# Activity
Find the line containing "987x933 pixels. Task: Open" in the records below. Copy exactly that line and each one after it, ending at the line containing "Screen dimensions: 768x568", and nothing more.

○ ○ ○ ○ ○

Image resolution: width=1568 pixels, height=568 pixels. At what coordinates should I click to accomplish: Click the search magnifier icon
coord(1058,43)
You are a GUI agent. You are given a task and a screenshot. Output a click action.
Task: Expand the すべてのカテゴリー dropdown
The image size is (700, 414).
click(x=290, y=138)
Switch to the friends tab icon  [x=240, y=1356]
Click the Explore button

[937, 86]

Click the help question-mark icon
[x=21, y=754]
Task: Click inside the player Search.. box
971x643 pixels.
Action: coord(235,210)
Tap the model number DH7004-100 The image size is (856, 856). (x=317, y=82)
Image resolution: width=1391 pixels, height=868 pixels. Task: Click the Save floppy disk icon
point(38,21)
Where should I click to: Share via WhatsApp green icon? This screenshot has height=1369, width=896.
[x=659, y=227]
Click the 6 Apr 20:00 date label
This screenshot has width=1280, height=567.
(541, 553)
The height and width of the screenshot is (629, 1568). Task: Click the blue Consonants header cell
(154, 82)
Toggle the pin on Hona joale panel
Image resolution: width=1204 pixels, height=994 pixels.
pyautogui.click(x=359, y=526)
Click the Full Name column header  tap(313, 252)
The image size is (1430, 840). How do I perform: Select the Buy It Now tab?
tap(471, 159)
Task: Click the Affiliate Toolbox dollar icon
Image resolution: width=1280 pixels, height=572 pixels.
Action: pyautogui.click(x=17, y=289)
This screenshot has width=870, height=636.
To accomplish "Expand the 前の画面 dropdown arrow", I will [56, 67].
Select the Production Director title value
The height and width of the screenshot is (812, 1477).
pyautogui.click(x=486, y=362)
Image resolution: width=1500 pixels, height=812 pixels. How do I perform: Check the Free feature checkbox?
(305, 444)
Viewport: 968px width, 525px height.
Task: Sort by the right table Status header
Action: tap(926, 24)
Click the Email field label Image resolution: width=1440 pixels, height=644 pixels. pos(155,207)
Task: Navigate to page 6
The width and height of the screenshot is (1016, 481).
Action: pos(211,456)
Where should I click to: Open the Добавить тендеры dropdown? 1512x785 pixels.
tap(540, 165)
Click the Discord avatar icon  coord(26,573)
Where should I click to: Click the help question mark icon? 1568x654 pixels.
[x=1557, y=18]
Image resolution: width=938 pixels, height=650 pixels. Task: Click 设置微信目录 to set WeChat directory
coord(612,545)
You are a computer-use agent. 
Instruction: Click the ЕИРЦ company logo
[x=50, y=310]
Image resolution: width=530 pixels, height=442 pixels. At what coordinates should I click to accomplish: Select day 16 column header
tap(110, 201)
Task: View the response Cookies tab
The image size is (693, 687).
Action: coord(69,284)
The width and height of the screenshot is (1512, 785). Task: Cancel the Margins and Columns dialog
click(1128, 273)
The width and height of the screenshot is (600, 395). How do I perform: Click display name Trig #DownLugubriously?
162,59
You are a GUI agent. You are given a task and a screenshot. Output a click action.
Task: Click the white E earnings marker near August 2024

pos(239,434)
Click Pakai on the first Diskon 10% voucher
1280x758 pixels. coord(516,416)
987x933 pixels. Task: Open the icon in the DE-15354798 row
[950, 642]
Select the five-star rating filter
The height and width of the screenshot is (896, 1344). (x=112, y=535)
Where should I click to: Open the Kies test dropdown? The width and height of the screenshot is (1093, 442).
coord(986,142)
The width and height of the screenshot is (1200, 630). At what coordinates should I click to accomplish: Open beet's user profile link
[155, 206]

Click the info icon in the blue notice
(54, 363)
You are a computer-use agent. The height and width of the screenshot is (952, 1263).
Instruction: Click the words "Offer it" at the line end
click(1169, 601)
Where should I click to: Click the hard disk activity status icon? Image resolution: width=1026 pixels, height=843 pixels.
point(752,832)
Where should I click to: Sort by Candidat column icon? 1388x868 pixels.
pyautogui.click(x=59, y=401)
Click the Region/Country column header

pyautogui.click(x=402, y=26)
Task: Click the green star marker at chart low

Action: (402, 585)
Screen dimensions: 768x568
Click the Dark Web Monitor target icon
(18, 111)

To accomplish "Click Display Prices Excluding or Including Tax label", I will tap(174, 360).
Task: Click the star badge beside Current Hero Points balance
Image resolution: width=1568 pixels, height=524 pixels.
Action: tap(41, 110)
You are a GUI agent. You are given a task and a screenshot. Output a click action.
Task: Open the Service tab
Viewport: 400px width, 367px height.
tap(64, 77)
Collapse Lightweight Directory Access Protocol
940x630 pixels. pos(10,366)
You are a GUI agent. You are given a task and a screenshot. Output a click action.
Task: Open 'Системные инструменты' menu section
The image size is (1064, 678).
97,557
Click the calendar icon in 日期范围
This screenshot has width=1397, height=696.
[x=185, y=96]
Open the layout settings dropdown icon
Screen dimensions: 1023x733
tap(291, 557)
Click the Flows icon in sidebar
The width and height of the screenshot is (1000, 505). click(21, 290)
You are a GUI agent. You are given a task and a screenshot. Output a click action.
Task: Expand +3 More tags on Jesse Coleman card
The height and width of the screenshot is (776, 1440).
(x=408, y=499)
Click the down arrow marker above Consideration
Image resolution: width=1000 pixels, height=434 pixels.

○ ○ ○ ○ ○

# Reply to the exercise
987x933 pixels. Task: Open the icon in the DE-15354798 row
[950, 642]
Select the five-star rating filter
The height and width of the screenshot is (896, 1344). (x=112, y=535)
Where should I click to: Open the Kies test dropdown? The width and height of the screenshot is (1093, 442).
coord(986,142)
The width and height of the screenshot is (1200, 630). At what coordinates should I click to accomplish: Open beet's user profile link
[155, 206]

Click the info icon in the blue notice
(54, 363)
You are a computer-use agent. The height and width of the screenshot is (952, 1263).
Instruction: Click the words "Offer it" at the line end
click(1169, 601)
Where should I click to: Click the hard disk activity status icon? Image resolution: width=1026 pixels, height=843 pixels.
point(752,832)
Where should I click to: Sort by Candidat column icon? 1388x868 pixels.
pyautogui.click(x=59, y=401)
Click the Region/Country column header

pyautogui.click(x=402, y=26)
Task: Click the green star marker at chart low

Action: (402, 585)
Screen dimensions: 768x568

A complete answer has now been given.